You just mean you want to divide the data set into N subsets, and do
that dividing by user, not make one model per user right?

I suppose you could filter the source RDD N times, and build a model
for each resulting subset. This can be parallelized on the driver. For
example let's say you divide into N subsets depending on the value of
the user ID modulo N:

val N = ...
(0 until N).par.map(d => DecisionTree.train(data.filter(_.userID % N
== d), ...))

data should be cache()-ed here of course.
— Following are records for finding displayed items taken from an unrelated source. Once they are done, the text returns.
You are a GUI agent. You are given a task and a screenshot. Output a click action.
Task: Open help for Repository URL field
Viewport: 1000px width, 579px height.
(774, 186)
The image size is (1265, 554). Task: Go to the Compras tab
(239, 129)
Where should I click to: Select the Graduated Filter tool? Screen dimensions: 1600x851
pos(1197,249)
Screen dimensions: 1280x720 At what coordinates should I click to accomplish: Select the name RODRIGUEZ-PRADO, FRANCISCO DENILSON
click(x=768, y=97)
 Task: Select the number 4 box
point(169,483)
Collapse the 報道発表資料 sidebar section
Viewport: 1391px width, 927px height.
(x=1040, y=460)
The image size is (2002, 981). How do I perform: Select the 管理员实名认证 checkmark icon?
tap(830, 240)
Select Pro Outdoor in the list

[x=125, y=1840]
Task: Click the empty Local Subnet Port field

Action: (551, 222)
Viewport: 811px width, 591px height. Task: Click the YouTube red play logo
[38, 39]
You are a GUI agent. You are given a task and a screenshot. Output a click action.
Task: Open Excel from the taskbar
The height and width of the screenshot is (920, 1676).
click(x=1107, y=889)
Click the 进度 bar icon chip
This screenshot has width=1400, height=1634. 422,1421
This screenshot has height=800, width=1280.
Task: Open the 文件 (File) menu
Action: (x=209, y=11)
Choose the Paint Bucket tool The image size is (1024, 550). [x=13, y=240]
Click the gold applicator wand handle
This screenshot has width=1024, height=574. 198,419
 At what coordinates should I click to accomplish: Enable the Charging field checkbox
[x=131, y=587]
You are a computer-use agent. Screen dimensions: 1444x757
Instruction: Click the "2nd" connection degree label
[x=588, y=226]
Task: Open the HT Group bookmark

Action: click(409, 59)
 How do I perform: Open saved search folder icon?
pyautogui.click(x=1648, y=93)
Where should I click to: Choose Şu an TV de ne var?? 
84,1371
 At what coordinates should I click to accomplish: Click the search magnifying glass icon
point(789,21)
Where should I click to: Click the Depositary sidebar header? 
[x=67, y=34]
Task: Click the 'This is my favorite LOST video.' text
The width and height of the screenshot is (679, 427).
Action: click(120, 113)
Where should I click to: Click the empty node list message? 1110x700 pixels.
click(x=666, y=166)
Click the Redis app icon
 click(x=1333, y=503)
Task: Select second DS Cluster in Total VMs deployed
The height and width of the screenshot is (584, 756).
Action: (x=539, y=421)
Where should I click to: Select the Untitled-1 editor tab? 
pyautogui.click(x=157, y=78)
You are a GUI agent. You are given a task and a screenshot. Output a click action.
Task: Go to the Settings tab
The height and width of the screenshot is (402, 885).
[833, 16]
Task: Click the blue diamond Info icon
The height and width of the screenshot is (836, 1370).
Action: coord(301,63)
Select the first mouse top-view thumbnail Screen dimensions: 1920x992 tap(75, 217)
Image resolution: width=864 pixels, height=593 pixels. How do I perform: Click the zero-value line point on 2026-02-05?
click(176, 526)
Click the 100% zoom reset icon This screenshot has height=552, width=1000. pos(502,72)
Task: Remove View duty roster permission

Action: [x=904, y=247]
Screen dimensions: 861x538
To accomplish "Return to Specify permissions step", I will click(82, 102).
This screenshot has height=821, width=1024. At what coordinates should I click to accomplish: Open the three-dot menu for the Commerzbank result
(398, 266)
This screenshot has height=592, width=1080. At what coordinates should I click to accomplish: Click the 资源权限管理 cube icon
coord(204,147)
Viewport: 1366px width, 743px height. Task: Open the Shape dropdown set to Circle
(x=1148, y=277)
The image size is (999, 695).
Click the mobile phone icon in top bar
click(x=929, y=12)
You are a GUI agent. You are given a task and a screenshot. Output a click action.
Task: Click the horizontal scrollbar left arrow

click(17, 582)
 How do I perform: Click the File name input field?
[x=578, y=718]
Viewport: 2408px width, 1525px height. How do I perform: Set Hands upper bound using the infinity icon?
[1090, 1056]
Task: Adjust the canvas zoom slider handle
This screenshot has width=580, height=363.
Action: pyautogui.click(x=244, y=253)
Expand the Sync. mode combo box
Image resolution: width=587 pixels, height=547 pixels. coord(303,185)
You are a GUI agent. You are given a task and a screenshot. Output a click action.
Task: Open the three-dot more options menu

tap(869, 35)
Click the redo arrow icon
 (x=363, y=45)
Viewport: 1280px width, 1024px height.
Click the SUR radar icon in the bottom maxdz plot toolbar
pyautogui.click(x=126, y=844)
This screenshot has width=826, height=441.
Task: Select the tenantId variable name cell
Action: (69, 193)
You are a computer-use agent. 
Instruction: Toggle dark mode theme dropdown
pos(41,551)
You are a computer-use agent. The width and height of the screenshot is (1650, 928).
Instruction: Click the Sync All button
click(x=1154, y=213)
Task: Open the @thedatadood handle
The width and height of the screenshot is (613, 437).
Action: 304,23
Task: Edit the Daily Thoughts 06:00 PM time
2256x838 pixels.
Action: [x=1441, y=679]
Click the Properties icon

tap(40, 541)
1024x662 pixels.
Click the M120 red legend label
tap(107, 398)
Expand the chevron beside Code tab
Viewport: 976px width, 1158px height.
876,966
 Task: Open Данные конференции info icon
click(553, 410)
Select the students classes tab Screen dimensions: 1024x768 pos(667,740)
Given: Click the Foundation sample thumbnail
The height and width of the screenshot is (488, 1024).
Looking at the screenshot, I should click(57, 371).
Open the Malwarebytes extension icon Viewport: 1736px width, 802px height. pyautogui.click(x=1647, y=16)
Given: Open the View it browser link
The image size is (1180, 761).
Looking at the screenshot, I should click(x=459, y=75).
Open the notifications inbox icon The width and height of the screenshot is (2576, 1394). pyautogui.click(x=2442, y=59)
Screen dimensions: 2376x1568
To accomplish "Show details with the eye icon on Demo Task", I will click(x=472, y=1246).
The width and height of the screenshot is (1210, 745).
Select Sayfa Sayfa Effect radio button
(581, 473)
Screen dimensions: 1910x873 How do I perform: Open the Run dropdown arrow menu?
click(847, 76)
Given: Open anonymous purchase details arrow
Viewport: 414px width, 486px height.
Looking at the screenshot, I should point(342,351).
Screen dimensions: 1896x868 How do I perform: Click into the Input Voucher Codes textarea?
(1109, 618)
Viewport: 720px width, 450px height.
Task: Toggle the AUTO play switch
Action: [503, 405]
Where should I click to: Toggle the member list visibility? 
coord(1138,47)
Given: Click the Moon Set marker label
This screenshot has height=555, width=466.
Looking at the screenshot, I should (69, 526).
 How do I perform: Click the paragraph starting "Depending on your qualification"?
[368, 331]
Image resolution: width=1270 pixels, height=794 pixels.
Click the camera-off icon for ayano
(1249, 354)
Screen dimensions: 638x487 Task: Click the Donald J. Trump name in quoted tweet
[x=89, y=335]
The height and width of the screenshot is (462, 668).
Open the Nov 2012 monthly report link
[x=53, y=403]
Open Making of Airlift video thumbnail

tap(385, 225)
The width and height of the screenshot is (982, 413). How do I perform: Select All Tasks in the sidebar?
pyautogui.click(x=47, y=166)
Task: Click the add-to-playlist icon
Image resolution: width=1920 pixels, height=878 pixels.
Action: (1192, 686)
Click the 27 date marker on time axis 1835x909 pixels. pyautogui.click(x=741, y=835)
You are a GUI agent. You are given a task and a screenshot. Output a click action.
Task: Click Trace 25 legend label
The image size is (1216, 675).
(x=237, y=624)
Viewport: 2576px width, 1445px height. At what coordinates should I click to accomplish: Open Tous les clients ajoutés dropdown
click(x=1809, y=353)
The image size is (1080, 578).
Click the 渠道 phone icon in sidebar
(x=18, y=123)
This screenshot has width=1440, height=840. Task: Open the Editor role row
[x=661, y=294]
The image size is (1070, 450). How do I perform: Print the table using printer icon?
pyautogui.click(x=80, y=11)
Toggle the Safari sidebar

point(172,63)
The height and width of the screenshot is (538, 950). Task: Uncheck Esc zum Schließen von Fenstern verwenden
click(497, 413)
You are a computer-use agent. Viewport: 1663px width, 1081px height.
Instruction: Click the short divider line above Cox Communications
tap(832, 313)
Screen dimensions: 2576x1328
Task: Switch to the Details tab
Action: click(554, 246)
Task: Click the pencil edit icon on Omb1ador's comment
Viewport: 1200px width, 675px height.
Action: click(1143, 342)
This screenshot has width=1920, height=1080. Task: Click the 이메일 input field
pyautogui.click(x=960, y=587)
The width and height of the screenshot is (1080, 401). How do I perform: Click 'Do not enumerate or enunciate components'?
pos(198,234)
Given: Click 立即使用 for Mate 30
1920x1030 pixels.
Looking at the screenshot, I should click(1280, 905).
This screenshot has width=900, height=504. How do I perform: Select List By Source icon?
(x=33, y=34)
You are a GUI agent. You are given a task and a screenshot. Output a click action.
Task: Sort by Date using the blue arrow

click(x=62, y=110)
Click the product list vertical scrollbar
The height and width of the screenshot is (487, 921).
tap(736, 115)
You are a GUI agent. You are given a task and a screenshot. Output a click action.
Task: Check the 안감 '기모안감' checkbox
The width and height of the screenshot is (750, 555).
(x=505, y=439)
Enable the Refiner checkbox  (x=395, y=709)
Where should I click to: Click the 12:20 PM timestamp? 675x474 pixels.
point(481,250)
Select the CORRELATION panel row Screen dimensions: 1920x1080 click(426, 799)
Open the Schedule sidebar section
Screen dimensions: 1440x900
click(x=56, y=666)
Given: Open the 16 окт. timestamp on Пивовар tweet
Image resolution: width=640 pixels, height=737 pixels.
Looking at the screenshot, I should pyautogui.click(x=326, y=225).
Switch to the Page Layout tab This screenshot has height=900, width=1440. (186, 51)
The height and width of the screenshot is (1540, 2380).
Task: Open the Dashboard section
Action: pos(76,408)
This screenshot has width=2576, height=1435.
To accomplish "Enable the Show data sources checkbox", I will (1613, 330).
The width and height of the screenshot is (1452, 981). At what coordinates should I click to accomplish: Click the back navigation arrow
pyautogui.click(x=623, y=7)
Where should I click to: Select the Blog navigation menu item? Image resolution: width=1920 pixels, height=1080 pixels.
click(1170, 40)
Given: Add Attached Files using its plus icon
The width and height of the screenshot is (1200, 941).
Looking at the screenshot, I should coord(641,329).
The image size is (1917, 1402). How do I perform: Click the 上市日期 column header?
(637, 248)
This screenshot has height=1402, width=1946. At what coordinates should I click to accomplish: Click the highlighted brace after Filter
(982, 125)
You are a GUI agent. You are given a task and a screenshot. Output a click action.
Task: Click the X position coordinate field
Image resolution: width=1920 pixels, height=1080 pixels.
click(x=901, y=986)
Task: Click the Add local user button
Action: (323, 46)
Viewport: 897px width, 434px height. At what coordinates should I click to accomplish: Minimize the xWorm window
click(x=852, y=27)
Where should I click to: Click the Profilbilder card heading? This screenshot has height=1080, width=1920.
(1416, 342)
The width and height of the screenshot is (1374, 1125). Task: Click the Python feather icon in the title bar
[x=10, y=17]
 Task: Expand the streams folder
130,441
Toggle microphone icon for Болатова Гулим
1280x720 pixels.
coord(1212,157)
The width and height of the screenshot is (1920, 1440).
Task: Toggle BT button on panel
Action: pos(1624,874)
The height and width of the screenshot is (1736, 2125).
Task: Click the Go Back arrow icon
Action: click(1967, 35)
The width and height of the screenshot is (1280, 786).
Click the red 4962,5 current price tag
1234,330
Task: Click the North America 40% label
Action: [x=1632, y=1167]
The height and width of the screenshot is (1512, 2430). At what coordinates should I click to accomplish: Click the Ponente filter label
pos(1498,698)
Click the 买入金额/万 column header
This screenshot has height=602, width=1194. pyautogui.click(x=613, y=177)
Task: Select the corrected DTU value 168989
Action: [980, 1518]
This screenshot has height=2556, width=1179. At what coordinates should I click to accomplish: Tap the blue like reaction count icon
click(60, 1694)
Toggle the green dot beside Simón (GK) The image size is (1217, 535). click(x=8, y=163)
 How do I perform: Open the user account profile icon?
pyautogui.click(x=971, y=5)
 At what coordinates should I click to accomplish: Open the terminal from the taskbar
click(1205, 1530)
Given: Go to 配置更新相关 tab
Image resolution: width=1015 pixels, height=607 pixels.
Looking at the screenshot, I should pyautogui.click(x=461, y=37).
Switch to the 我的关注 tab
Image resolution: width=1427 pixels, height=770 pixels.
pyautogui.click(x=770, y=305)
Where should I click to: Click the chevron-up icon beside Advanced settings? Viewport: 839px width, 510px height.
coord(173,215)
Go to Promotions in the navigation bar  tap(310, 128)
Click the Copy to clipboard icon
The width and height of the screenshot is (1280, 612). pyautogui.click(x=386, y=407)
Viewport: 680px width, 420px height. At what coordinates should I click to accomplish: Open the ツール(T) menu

However it may be faster and more principled to take random subsets directly:

data.randomSplit(Array.fill(N)(1.0 / N)).par.map(subset =>
DecisionTree.train(subset, ...))

On Sun, Jan 11, 2015 at 1:53 AM, Josh Buffum <jbuf...@gmail.com> wrote:
> I've got a data set of activity by user. For each user, I'd like to train a
> decision tree model. I currently have the feature creation step implemented
> in Spark and would naturally like to use mllib's decision tree model.
> However, it looks like the decision tree model expects the whole RDD and
> will train a single tree.
>
> Can I split the RDD by user (i.e. groupByKey) and then call the
> DecisionTree.trainClassifer in a reduce() or aggregate function to create a
> RDD[DecisionTreeModels]? Maybe train the model with an in-memory dataset
> instead of an RDD? Call sc.parallelize on the Iterable values in a groupBy
> to create a mini-RDD?
>
> Has anyone else tried something like this with success?
>
> Thanks!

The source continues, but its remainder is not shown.